Kostka brukowa, polbruk, to przykład powiązań, uzależnień i tak zwanej „dobrej” gospodarki prowadzonej przez samorządy podobno dbające o pieniądze społeczne.
Od początku lat dziewięćdziesiątych w miastach i miasteczkach z wielkim zaangażowaniem władze przystąpiły do układania tych betonowych kosteczek.
Nie wiem jak sprawa wygląda na terenie całej Polski, ale w województwie Warmińsko–Mazurski
robota aż paliła się w rękach.
Wymieniano chodniki z płytek chodnikowych na kostkę brukową, nie ważne, czy chodnik był zniszczony czy nie, czy może wystarczyło przełożyć płytki.
Widziałem jak chodniki równe jak stół rozbierano, płytki na wysypisko i kładziono polbruk.

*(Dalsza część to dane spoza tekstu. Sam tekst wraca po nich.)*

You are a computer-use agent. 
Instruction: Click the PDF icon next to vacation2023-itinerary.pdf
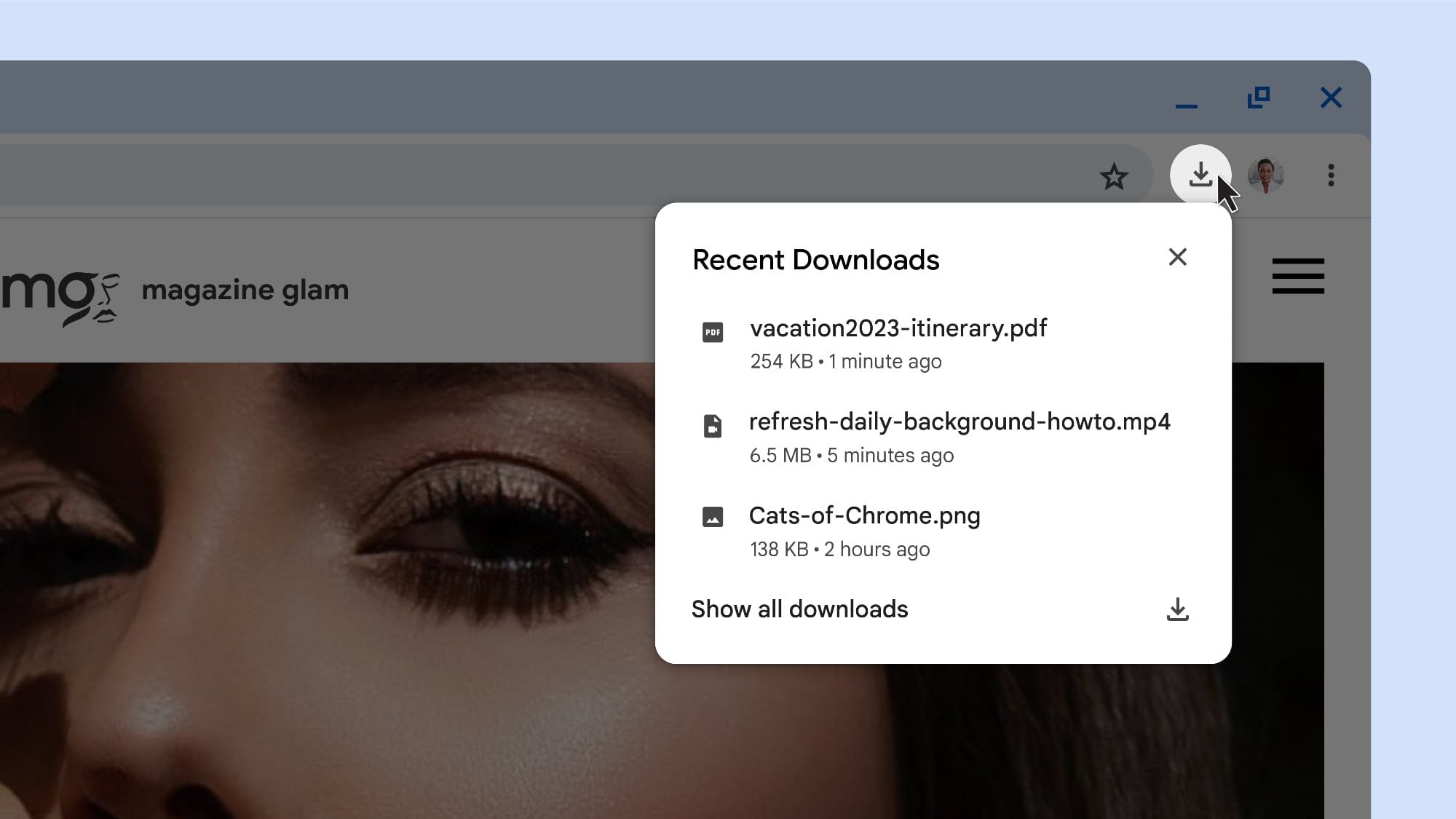tap(713, 331)
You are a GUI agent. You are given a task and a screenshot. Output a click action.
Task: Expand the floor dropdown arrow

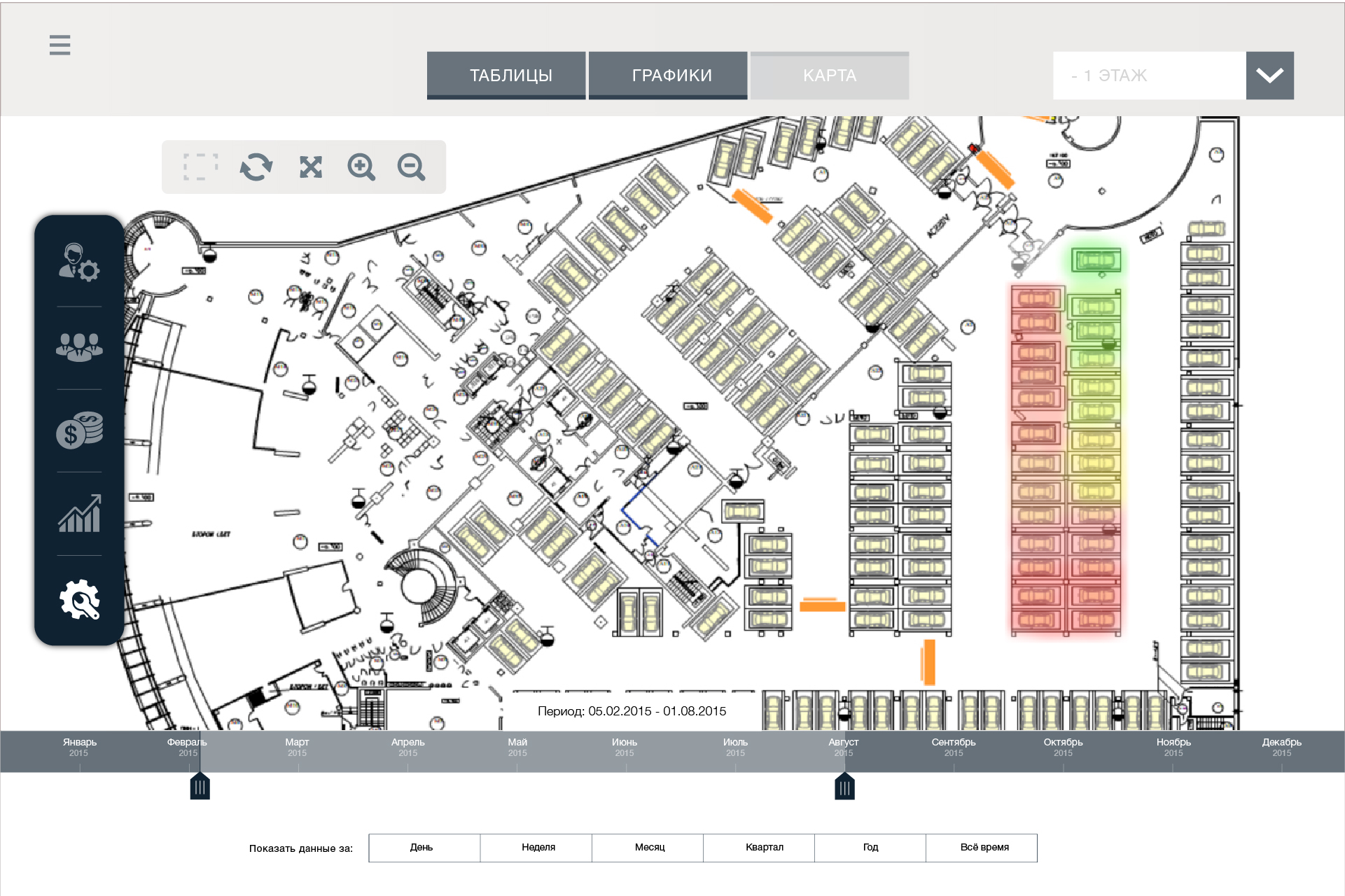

Taki sam los w wielu miejscach spotkał trylinkę.
Położono też nowe ścieżki rowerowe często szerokości kilku dobrych metrów bywało, że i do
nikąd, nikt z nich nie korzysta. Obecnie smętnie są poprzerastane trawą, przyroda pewnie sobie z nimi poradzi.
Ciekawe, że przez lata brakowało pieniędzy na remont chodników, parkingów, a tu raptem jak spod ziemi znalazły się fundusze na zakup kostki.
W gminach były ważniejsze wydatki, brak dróg dojazdowych do wielu miejscowości, remonty budynków, inwestycje, szkoły. A jednak wydano olbrzymie pieniądze na bezdurno.
Jaka siła sprawcza była tak potężna, że radni zadecydowali o takim, a nie innym wydatkowaniu pieniędzy gminnych, miejskich?!